## Text passage
Relevant packages installed: - baselayout-1.8.6.8-r1 - raidtools-1.00.3-r1 Reproducible: Always - Set up a RAID array, with a properly defined raidtab - Make sure the partition types of all RAID members is 0xfd (linux RAID) - Reboot Kernel: - linux-2.4.20-gentoo-r5 with MD support built-in The problem is that /sbin/raidstart will return 1 for any error. Including an "already running" error. With any result code > 0, checkfs drops to shell while trying to start RAID. This wouldn't be so bad except that checkfs starts a maintenance root shell instead of booting. Either raidtools' raidstart needs to be patched to emit different result codes, or checkfs needs to capture error output and read it. A third way to go might be to add a config variable that makes checkfs skip RAID startup. This looks like a regression; at least as of baselayout-1.8.6.6, autostart RAIDs appeared to be handled normally (<A href="http://bugs.gentoo.org/show_bug.cgi?id=20378">Bug #20378</A>).
No way to detect 'already running' ? Sorry, no real experience in software RAID.

## Problem statement
In the RAID startup bug report, what does checkfs start instead of booting? The rows below come from an unrelated source.

## Entries provided
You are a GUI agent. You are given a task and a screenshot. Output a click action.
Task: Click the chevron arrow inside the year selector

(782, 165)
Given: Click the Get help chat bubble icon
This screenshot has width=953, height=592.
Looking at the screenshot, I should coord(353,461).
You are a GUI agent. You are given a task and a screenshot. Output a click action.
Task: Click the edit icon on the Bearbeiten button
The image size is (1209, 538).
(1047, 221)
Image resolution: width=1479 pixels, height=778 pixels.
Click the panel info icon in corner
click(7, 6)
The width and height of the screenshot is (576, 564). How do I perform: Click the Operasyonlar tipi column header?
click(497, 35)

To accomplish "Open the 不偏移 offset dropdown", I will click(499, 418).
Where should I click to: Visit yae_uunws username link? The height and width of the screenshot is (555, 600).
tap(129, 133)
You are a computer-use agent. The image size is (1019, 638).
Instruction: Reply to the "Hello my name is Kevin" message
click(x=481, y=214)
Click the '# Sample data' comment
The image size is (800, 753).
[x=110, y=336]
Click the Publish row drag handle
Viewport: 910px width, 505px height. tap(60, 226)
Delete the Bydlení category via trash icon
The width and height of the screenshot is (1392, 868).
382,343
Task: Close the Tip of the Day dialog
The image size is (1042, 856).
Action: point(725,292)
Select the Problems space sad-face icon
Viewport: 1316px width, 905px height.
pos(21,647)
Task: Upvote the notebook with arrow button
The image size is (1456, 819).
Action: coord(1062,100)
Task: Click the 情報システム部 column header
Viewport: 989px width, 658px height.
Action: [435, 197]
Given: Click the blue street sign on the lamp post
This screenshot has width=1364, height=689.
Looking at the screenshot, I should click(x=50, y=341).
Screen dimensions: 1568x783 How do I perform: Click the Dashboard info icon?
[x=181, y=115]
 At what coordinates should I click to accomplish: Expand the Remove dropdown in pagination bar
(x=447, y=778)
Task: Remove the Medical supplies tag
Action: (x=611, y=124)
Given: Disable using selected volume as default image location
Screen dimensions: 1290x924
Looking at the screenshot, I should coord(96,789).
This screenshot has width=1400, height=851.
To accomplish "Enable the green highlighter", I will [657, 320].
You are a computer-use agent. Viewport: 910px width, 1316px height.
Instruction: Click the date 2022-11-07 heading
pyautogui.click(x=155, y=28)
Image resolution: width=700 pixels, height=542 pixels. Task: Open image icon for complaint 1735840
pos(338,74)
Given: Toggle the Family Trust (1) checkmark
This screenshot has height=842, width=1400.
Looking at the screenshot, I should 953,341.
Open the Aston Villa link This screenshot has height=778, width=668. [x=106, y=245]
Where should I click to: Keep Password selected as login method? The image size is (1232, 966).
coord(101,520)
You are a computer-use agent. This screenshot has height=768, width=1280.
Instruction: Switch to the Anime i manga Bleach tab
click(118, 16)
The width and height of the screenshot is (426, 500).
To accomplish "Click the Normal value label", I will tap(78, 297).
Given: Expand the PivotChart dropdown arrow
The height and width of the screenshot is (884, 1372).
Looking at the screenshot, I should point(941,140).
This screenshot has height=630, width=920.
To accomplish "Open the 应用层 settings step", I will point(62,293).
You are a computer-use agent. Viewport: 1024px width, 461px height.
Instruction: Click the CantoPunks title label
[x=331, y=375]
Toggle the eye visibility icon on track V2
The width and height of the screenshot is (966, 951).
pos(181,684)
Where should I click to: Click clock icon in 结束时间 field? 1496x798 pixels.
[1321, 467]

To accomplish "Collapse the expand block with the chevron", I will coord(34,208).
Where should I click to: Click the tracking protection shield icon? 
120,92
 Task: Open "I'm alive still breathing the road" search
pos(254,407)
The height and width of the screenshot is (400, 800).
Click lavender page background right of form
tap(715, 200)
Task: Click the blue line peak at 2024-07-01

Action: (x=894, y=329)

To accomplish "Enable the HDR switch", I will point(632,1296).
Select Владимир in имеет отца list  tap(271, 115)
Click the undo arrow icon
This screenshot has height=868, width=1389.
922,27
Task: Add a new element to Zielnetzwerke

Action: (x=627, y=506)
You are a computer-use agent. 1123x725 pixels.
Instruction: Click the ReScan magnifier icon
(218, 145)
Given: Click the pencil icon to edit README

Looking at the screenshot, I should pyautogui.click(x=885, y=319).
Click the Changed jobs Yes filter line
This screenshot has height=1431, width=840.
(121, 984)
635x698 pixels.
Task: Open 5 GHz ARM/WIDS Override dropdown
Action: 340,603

## Finished exercise
A maintenance root shell.